_Supplied passage_.
== == ==
Micron's Turnaround is Not Too Far

Harsh is a member of The Motley Fool Blog Network -- entries represent the personal opinion of the blogger and are not formally edited.

Micron Technology’s (NASDAQ: MU) problems are just not ending. The apparition of weak pricing has haunted it for quite some time now and the same was seen in the third quarter. While it was the dynamic random access memory (DRAM) business which was playing havoc with the company’s margins earlier, the NAND business also came to the party this time around. As a result, Micron’s streak of posting losses extended to four consecutive quarters.

DRAM’s back on track…

Falling DRAM prices have hurt Micron in the past, but this time the segment stabilized as average selling prices of DRAM products remained consistent with the second quarter. The stability of prices, when combined with a 12% jump in shipments, helped Micron’s DRAM business grow 20% from last year. Moreover, the company said that selling prices of the PC DRAM market have shown sustained strength over the last quarter and are expected to follow this trend going forward.

…NAND takes the opposite route, but not for long

But it was the NAND Flash business which proved to be the monkey on Micron’s back in the quarter. Although shipments increased 40%, soft pricing of NAND products contributed to Micron’s shrinking margins. But Micron also provided a couple of positives. It managed to bring down the production cost of multi-level cell (MLC) NAND, which is used in enterprise solid state drives (SSD), by 29%. In addition, Micron’s enterprise SSD business is growing rapidly, exhibiting an impressive 33% spike from the second quarter.

Slipping into the red

Micron’s equation is simple. Although the demand is there, it’s catering to that demand at low prices driven by market forces. Hence, even though Micron’s revenue jumped to $2.17 billion and finished impressively ahead of the Street’s $1.99 billion target, it didn’t prevent the company from a loss. Micron swung to a loss of 32 cents a share, failing to meet consensus projection of 20 cents, in stark contrast to profit of 7 cents posted a year back. But now, it seems like Micron won’t need to experience such pains for long, as the prospects ahead of it look good to say the least.

NAND to improve

NAND flash is used in smartphones and other mobile computing devices. However, demand for these chips hasn’t grown in tandem with the supply, leading to an oversupply in the industry which has in turn pressurized prices. But, the signs are clear that this trend is going to change. The launch of the highly-anticipated Ultrabooks by chip giant Intel (NASDAQ: INTC) later this year, which use SSDs as storage medium will help bridge the demand-supply imbalance to some extent. Intel is coming with Ultrabooks in a big way to challenge Macbooks and will probably release more than 75 models this year. This vast army of Ultrabooks will certainly need a lot of NAND flash and push up the demand side of NAND products and help pricing gain momentum.
== == ==
_Provided data_.
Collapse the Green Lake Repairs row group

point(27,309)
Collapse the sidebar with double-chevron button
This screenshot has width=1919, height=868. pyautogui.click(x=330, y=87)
== == ==
_Task goal_. Please reproduce the Micron article word for word, from "Micron Technology’s (NASDAQ: MU)" up to and including "four consecutive quarters.".

_Answer to the problem_.
Micron Technology’s (NASDAQ: MU) problems are just not ending. The apparition of weak pricing has haunted it for quite some time now and the same was seen in the third quarter. While it was the dynamic random access memory (DRAM) business which was playing havoc with the company’s margins earlier, the NAND business also came to the party this time around. As a result, Micron’s streak of posting losses extended to four consecutive quarters.